The measures include a 2012 Tennessee law requiring doctors performing abortions in Tennessee to obtain admitting privileges at a local hospital and a 2014 law requiring abortion clinics providing 50 or more surgical abortions annually to meet the requirements of ambulatory surgical care centers, or ASTCs.
Both laws were challenged in federal court in 2015 by three Tennessee clinics, but the federal court in Nashville agreed to stay proceedings in the case in September, until the Supreme Court ruled on the Texas challenge to similar measures.
On Thursday Tennessee’s attorney general, state Department of Health officials and the Tennessee Board of Medical Examiners agreed to permanently stop any enforcement of the two laws “in light of the Supreme Court’s current case law and to avoid the expense and utilization of resources on continued litigation.”

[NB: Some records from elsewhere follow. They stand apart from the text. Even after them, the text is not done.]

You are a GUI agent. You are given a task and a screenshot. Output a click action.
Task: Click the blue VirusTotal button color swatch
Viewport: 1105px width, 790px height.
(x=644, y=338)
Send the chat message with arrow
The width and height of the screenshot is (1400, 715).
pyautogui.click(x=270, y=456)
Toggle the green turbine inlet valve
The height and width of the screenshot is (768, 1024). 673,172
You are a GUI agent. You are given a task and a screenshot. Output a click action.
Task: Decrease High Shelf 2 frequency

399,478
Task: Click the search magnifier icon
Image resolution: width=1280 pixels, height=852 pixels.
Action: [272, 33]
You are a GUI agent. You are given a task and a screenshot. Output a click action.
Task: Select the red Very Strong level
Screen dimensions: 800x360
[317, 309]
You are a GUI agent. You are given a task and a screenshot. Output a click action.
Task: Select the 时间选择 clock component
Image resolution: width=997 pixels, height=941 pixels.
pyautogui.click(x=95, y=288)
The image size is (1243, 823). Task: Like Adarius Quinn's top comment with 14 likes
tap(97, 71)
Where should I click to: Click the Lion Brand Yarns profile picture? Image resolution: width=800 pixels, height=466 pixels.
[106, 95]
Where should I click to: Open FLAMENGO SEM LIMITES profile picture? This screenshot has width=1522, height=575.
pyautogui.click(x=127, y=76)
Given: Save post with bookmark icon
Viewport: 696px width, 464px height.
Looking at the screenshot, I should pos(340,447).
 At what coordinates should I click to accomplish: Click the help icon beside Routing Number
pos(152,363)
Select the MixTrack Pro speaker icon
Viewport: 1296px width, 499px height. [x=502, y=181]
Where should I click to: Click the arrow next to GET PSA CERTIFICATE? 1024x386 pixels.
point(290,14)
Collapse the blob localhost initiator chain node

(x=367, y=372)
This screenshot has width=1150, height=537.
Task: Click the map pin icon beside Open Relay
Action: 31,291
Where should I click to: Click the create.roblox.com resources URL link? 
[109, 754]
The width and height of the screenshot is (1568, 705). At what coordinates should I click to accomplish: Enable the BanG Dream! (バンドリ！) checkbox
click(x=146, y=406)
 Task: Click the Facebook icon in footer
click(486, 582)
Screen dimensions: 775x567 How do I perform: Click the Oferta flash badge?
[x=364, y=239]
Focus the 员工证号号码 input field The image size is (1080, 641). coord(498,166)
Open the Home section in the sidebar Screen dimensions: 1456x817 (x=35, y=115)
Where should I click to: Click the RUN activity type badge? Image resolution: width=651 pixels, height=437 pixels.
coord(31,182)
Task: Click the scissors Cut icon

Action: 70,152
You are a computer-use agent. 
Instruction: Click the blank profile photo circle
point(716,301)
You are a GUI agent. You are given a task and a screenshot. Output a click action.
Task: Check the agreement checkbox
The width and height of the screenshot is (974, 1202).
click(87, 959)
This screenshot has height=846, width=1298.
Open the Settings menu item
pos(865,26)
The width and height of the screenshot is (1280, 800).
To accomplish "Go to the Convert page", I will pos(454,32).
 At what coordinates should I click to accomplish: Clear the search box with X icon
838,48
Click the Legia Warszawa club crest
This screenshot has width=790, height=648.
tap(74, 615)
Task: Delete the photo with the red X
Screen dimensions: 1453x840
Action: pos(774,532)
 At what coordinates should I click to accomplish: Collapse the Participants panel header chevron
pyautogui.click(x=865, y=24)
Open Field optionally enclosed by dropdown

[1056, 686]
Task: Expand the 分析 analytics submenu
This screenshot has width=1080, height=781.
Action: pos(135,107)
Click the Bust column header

The lawsuit also includes a challenge to a 2015 requirement for women obtaining an abortion to undergo a 48-hour waiting period after obtaining counseling on the procedure. The challenge to that requirement will continue to go forward in the Nashville federal court.
The admitting privileges requirement forced the closure of two Tennessee clinics whose physicians were unable to obtain those privileges. All abortion clinics in Tennessee are regulated as ambulatory surgical care centers.
The Supreme Court voted 5-3 last year in favor of Texas clinics that protested the regulations as a thinly veiled attempt to make it harder for women to get an abortion in the nation’s secondmost populous state.